Fortune 500 companies explore labor sharing
Innovative companies like Unilever are pushing the limits of the sharing economy.
Via World Economic Forum (WEF),
“. . .Unilever has been establishing a coalition of companies to build a common pool of employees, skills-certified and union-backed, who can be shared across industries. COVID-19 accelerated this work, as it had a significant impact on Unilever’s business; some product lines encountered increased demand, others completely stopped.”
WEF goes on,
“To date the company has redeployed 4,744 internal employees and 4,369 third-party employees (such as in-store execution, merchandisers and beauty advisors). One employee sharing scheme was in Argentina with General Motors (GM) . . . Unilever is now developing a framework for deploying alliances and employee sharing globally.”
On one hand, labor sharing could prevent layoffs caused by supply/demand shocks and provide standardized employees (e.g. factory workers) with more dynamic careers. Instead of being fired or having their hours reduced, workers could be re-deployed to ‘allied’ facilities.
On the other, however, it could pave the way for megacorporations to dominate the labor market and stifle innovation.
Citing Goldman Sachs, Retail Insider Media states that FAANG companies currently make up ~21% of the S&P 500’s market value. And, as Amanda Mull from The Atlantic notes,
“. . .the fewer companies that control the economy, the worse the economy generally is for workers and consumers.”
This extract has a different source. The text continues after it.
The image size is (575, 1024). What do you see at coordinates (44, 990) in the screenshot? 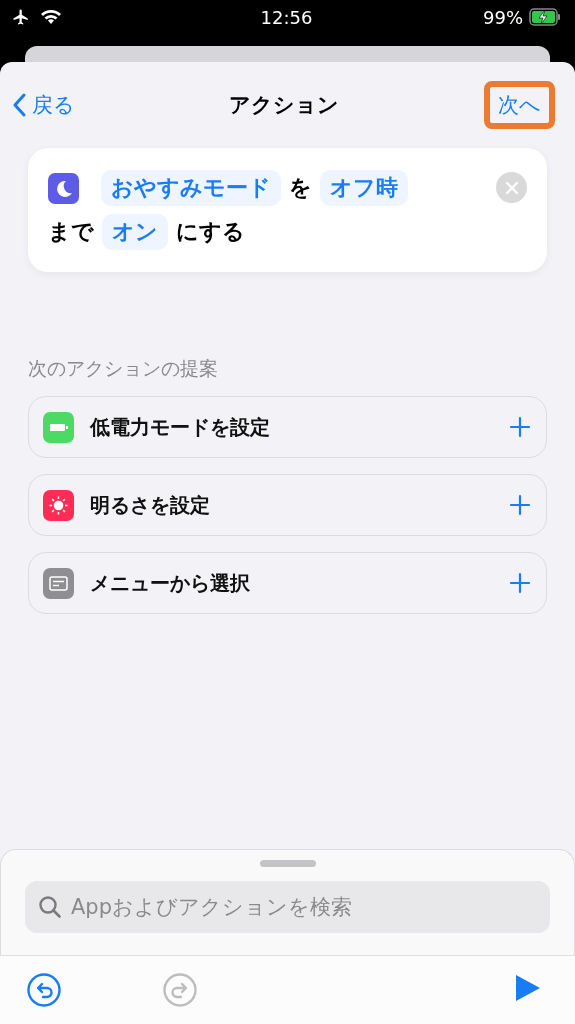
I see `undo-button` at bounding box center [44, 990].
We’re witnessing the predatory relationship between megacorporations and workers play out today. Take Amazon, the second most valuable FAANG stock by market cap, for example.
“. . .a confidential Amazon internal memo viewed by Recode reveals how the company is making significant investments in technology to track and counter the threat of unionization.”
The article continues,
“. . .Amazon is not alone among large retailers in its opposition to unions. Walmart is perhaps the most infamous for its anti-union tactics. The brick-and-mortar titan has been known to show anti-union videos to new hires and supply store managers with “Labor Relations Training.”
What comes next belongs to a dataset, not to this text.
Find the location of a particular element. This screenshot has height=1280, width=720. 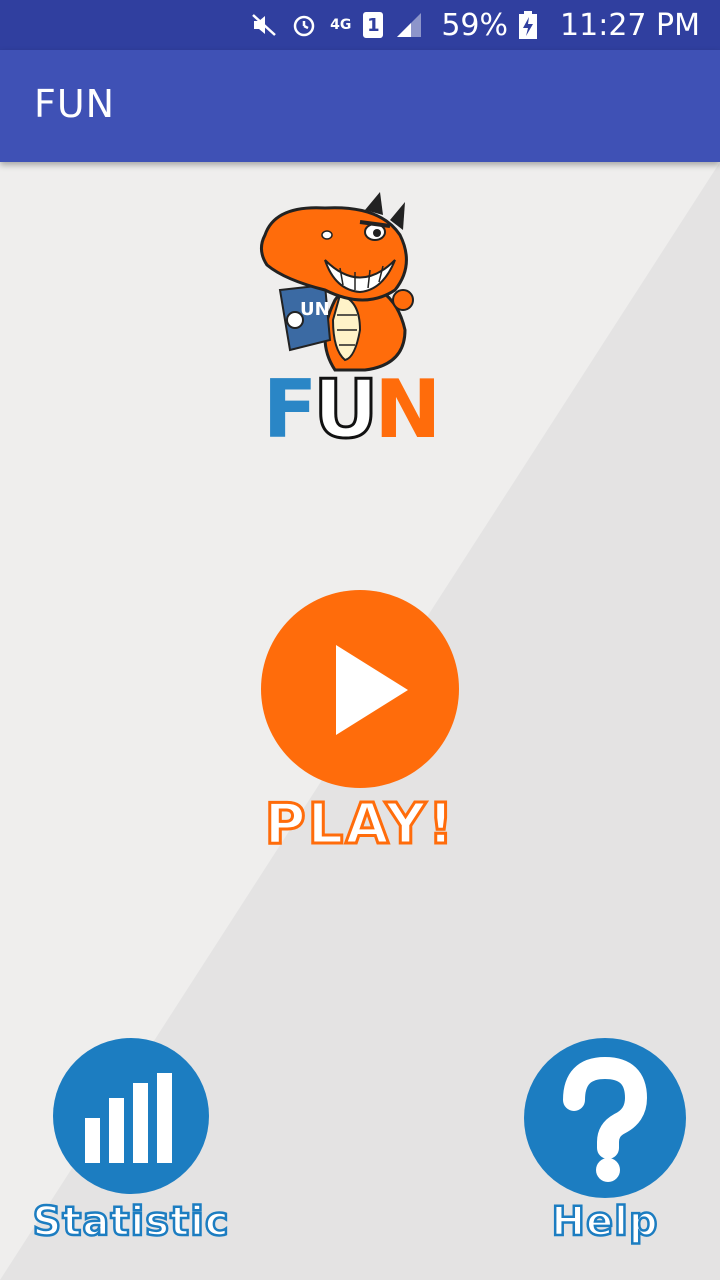

help-label: Help is located at coordinates (605, 1222).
As mentioned above, labor sharing also presents a potential challenge to innovation and the quality of human capital, given that it encourages workers to focus on refining transferable skills rather than developing new ones. This could, in turn, suppress innovation, considering the critical role new skill development plays in increasing innovation outputs.
Labor sharing will change the global economy
Labor sharing is a transformative workforce strategy that builds upon the foundations of the Industrial Revolution. Although only a handful of companies are testing the waters with it today, economic pressures (especially those related to COVID-19) could enable it to go mainstream. If it does, the global economy will change — for better or for worse.